Scam SentryHost / Registrar Abuse Reports (Rolling 90 day stats)
| Entity | Domains Reported | Total Reports | Repeat Reports ⓘ |
|---|---|---|---|
| Service.aliyun.com | 4 | 4 | 0% |
| Dynadot.com | 4 | 4 | 0% |
| Google.com | 4 | 4 | 0% |
| Alibaba Cloud | 8 | 8 | 0% |
| Namesilo.com | 92 | 98 | 6% |
| Digitalocean.com | 12 | 13 | 8% |
| Public Domain Registry | 9 | 11 | 18% |
| Colocrossing.com | 8 | 10 | 20% |
| Spaceship.com | 16 | 22 | 27% |
| Namecheap.com | 92 | 143 | 36% |
| Cloudflare | 156 | 296 | 47% |
| Amazon Web Services | 32 | 61 | 48% |
| GoDaddy | 10 | 21 | 52% |
| Internet.bs | 29 | 65 | 55% |
| Easydns.com | 7 | 18 | 61% |
Trends Revealed in Registrar Abuse Response Stats
The registrar stats uncovers trends in scam takedown compliance. Most notably, Cloudflare and Internet.bs at the bottom performance extreme, with a high abuse repeat-report rate. Over half of all abusive domains needed multiple reports, and despite proof, most abuse reports were closed without action. Amazon Web Services and NameCheap closely follow the low performers.
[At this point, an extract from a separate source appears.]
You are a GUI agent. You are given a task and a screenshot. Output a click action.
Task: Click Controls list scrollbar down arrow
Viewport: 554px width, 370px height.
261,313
Most abuse reports require re-reporting, allowing abuse to go unchecked for days or weeks, underscoring persistent gaps in domain registrar enforcement and ICANN abuse policy.
Green Sets the Standard
In contrast, registrars with a 0 % multiple-report rate highlights the impact of swift abuse takedowns. The abuse reporting trends tend to show better response times from smaller registrars, typically with in-house abuse teams. Smaller registrars can honor aggressive SLAs with near-instant takedowns and virtually no repeat filings, thanks to leaner portfolios, strict onboarding/KYC (know your customer) checks and dedicated compliance staff.
Large Registrars Struggle with Abuse Reporting Loads
Large registrars juggle millions of active domains and farm out abuse desks to third-party vendors with quantity prioritized over quality. This approach dilutes accountability, creates sprawling ticket backlogs and requires multiple abuse reports before a bad actor is finally placed on clientHold status.
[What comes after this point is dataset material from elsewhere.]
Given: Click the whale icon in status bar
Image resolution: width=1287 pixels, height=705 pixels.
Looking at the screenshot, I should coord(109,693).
Cloudflare is a Takedown Shield for Scam Infrastructure
Cloudflare’s reverse-proxy model masks the true hosting provider by replacing the origin server IP with its own network. This hides the hosts and upstream carriers serving abusive content, preventing third parties from reaching the actual companies that could shut them down.
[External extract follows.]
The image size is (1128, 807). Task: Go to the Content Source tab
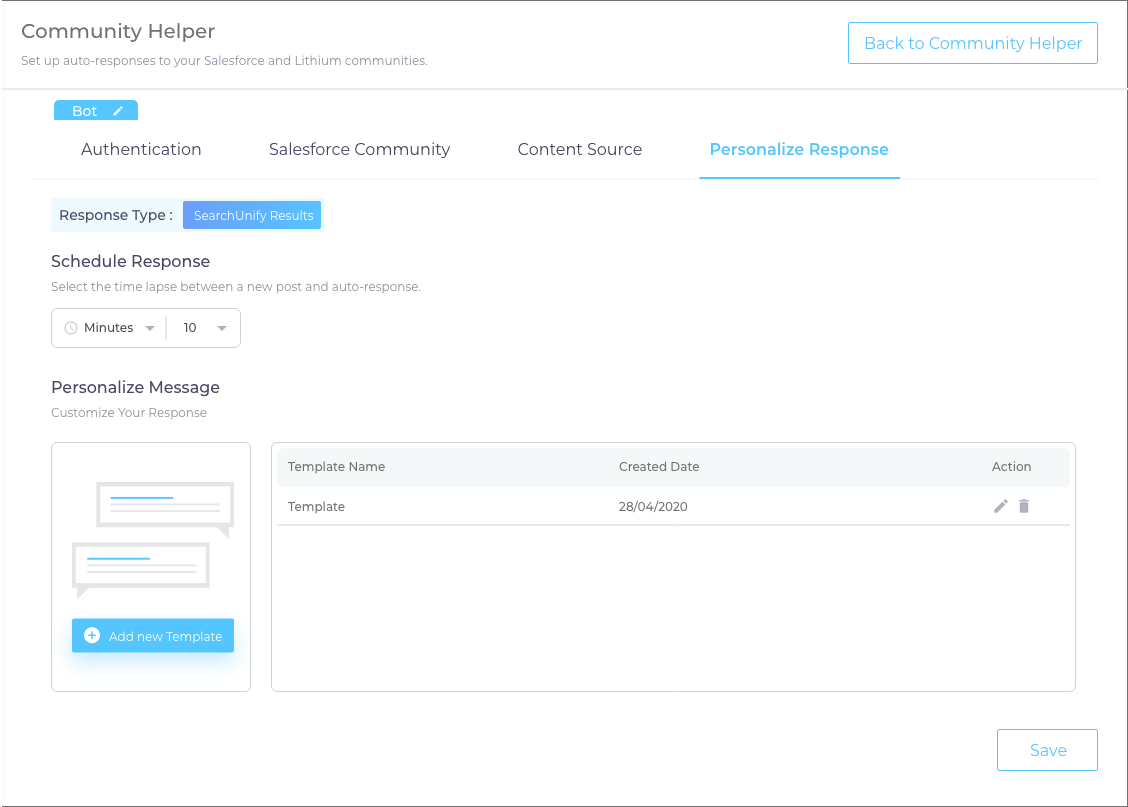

Because Cloudflare refuses to disclose origin hosts without strict evidence thresholds, hosting-level enforcement is effectively limited. Abuse action is typically limited to registrars. Domains that only redirect or broker traffic in phishing chains are often deemed non-actionable.
This creates a systemic blind spot where scam networks can rotate domains at scale behind Cloudflare while keeping abusive content insulated from takedown.